ガリオスの体は全身が凍りついている。まるで何千年も前に滅んだ太古の生物が、氷漬けにされているようだ。周りにいる月光騎士団も喜びに沸く。
未だ戦いは終わっていないが、魔王の弟ガリオスを討つという大戦果は、ガンガルガ要塞を攻略した以上の価値がある。ガリオスの死を知れば、魔王軍も戦意を喪失するだろう。あとはいかにして勝つかだ。
ヒュースは勝利の立役者と言える、グーデリアに目を向けた。
グーデリアは大きな魔法を使ったため、辛そうに俯き顔を顰めていた。だがヒュースの視線に気付くと、顔から表情を消して背筋を伸ばした。

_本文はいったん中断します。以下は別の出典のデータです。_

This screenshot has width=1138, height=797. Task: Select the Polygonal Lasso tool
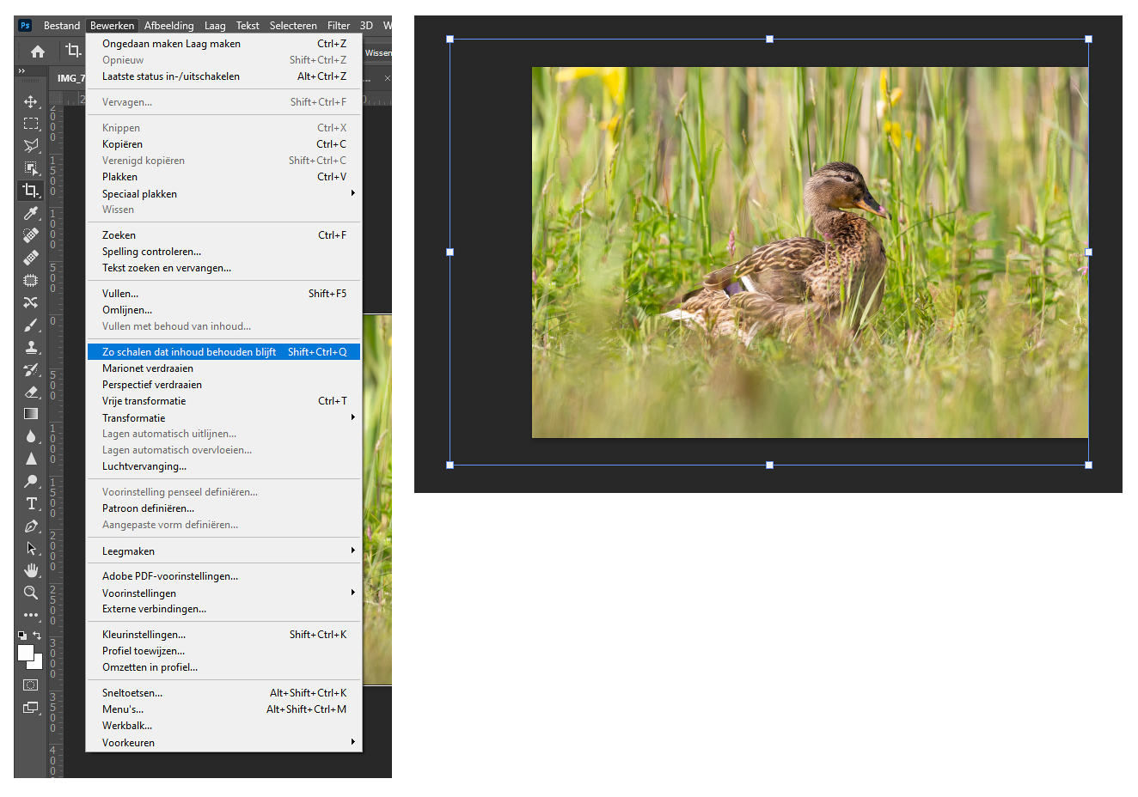[x=31, y=146]
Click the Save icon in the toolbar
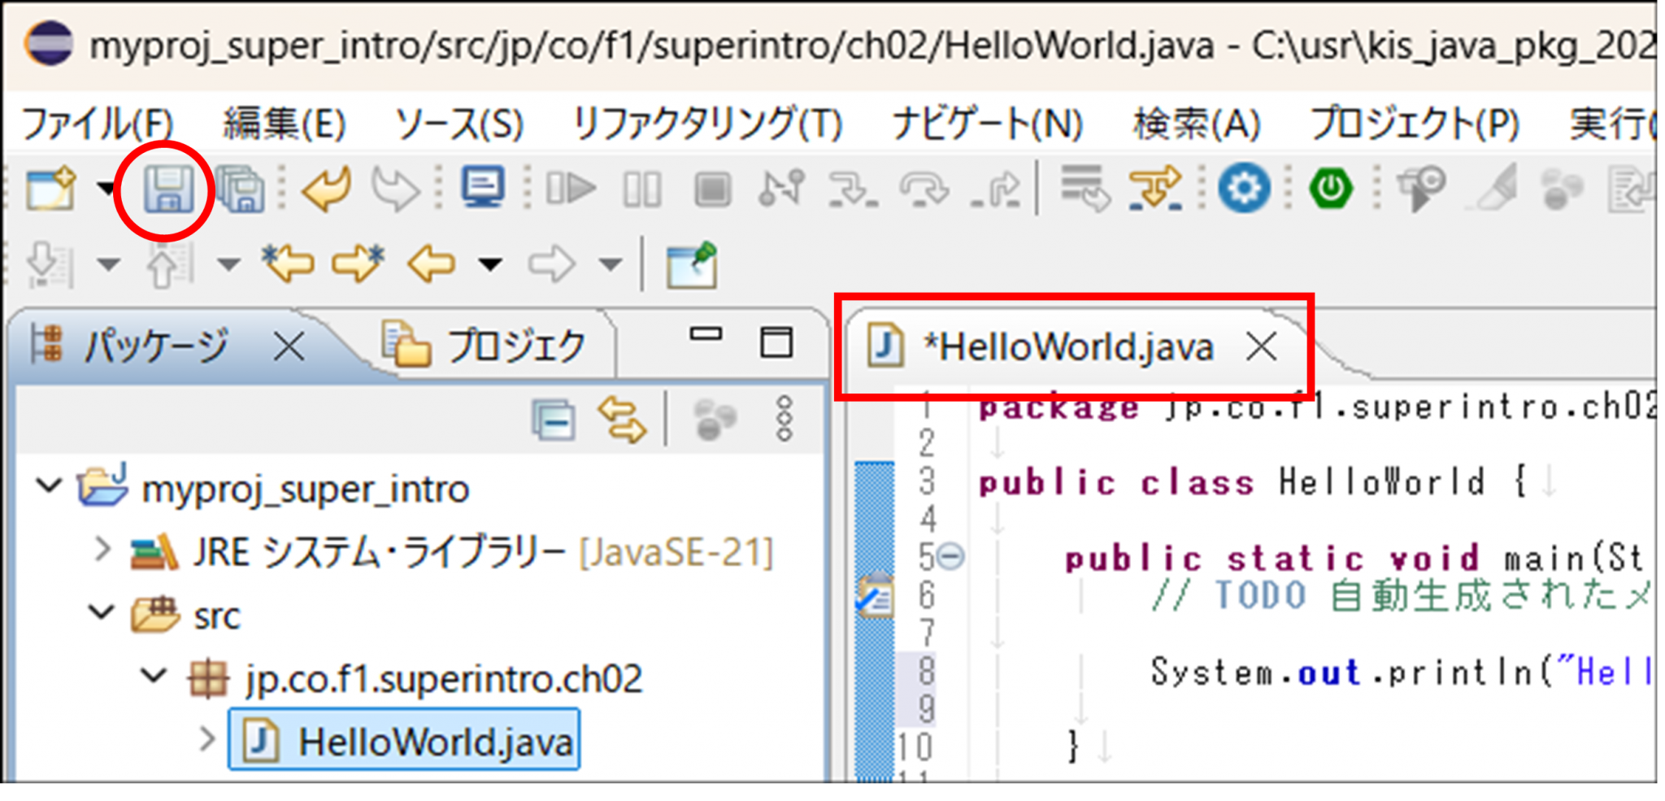The width and height of the screenshot is (1665, 801). click(x=167, y=189)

やせ我慢と分かっていても、すまし顔の彼女は氷の女王ともいうべき美貌を備えていた。
「浮かれるな、お前達。魔王軍はまだ残っている。月光騎士団三十人はここに残れ。残りはガリオスが連れてきた、魔王軍の掃討に当たれ」
グーデリアが細い指を向けて指示を出し、月光騎士団が素早く動き戦場へと向かって行く。
指示を終えたグーデリアが、銀の髪の下、青い瞳をヒュースに向けて歩み寄る。
「ヒュースよ。言っておくが、お前を助けに来たわけではないぞ」
「分かっているさ」
ヒュースは笑って頷いた。グーデリアは私情で軍を動かすことはしない。それでもここに来たのは、ガリオスを倒す自信があったからだ。ヒュースが助かったのはそのついでだ。
「もちろん、そなたを助けに来たわけでもないぞ、ヒューリオン王よ」
倒れたままのヒューリオン王に、グーデリアが氷の瞳を向けた。ヒューリオン王は身動きすらせず、何を考えているのか分からない。
グーデリアはヒューリオン王から目を外し、ヒュースを見た。その青い瞳には憂いが込められていた。ヒュースもその瞳を見返す。
今は戦時である。色恋にかまけている時間はない。しかし公人であるヒュースとグーデリアが、余人を交えず本音をさらけ出すことが出来る時は、今をおいて他になかった。
「グーデリア、その……」
「ヒュース、私は……」
ヒュースとグーデリアが同時に口を開き、何かを言おうとしたその時だった。かすかな振動と音にヒュースが気付いた。振動と音は徐々に大きくなり、グーデリアや周囲を警護する月光騎士団も気付き始める。
「なんだ? これは?」
ヒュースは不吉な予感を覚え、グーデリアとの話を一時中断して、振動と音の発生源を探した。すると目の前にある巨大な氷山が、小刻みに震えていることが分かった。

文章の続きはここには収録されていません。